La coûteuse intervention libyenne : l’exemple anglais

La coûteuse intervention libyenne : l’exemple anglais

La facture des frappes en Libye – même si elle s’annonce beaucoup moins lourde que celle des conflits en Irak et Afghanistan– complique encore la tâche du gouvernement britannique au moment où il exige des économies drastiques de tous les secteurs, y compris celui de la défense.

 

Le budget de rigueur soumis mercredi au Parlement prévoit une baisse des dépenses de défense, dans le cadre d’une diminution de 8% d’ici 2015. Avec à la clé l’abandon de plusieurs programmes, le retrait du service d’avions de combat et d’un porte-avions et la perte de 11.000 postes dans les forces armées. La pilule a eu encore plus de mal à passer chez les militaires après l’annonce de l’engagement britannique en Libye. Et certains commentateurs ont souligné qu’il était contradictoire d’engager la Grande-Bretagne sur un nouveau front en taillant au même moment dans les subsides de la défense.

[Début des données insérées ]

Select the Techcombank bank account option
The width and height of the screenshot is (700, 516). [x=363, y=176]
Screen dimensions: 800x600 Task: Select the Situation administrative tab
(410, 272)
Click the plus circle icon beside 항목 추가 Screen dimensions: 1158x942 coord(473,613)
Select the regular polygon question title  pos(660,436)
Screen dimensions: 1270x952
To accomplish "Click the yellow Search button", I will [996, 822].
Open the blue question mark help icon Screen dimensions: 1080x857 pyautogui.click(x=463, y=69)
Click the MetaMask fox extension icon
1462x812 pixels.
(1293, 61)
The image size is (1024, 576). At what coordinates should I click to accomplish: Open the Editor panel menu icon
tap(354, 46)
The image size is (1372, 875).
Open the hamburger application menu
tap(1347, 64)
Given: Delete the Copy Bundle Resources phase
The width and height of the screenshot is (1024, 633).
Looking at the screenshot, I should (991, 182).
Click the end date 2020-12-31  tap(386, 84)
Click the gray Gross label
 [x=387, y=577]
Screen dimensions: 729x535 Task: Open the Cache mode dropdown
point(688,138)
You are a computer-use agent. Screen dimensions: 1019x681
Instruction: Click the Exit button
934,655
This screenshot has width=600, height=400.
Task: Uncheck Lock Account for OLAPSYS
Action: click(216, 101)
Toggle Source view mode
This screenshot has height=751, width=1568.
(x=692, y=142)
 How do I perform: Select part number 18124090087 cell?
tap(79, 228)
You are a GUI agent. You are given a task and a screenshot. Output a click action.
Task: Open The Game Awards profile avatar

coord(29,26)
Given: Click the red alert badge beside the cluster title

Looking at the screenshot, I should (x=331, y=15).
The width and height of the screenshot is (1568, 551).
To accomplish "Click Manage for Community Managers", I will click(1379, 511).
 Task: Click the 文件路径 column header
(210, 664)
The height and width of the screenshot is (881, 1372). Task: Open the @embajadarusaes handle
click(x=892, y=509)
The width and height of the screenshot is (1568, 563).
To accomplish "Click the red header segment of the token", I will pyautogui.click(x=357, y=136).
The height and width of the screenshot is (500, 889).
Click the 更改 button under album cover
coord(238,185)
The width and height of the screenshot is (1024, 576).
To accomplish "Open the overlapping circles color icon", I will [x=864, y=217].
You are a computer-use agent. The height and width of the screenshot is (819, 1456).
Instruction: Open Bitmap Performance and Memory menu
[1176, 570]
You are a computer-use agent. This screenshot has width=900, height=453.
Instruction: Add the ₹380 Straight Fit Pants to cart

Mais les experts s’accordent à penser que si le conflit ne s’enlise pas, son coût devrait rester relativement limité, et sans commune mesure avec l’effort consenti en Irak ou en Afghanistan où Londres a envoyé quelque 10.000 soldats. Notamment parce qu’il n’est pas question -au moins pour l’instant- d’une offensive terrestre.

Une offensive aérienne de quatre à six semaines en Libye coûterait environ 100 millions de livres (114 millions d’euros), estime Malcolm Chalmers, du Royal United services Institute, spécialisé dans les questions de défense. Une somme «relativement limitée, au moins comparé à l’Afghanistan, qui coûte 4 milliards de livres par an». Mais la note pourrait nettement s’alourdir en cas d’opérations au sol significatives, prévient-il.

«C’est une opération relativement limitée par rapport à l’intervention en Irak en 2003», a confirmé sur la BBC Francis Tusa, rédacteur en chef de Defence Analysis, rappelant toutefois que la mise en place d’une zone d’exclusion aérienne requérait la mobilisation d’appareils 24h sur 24.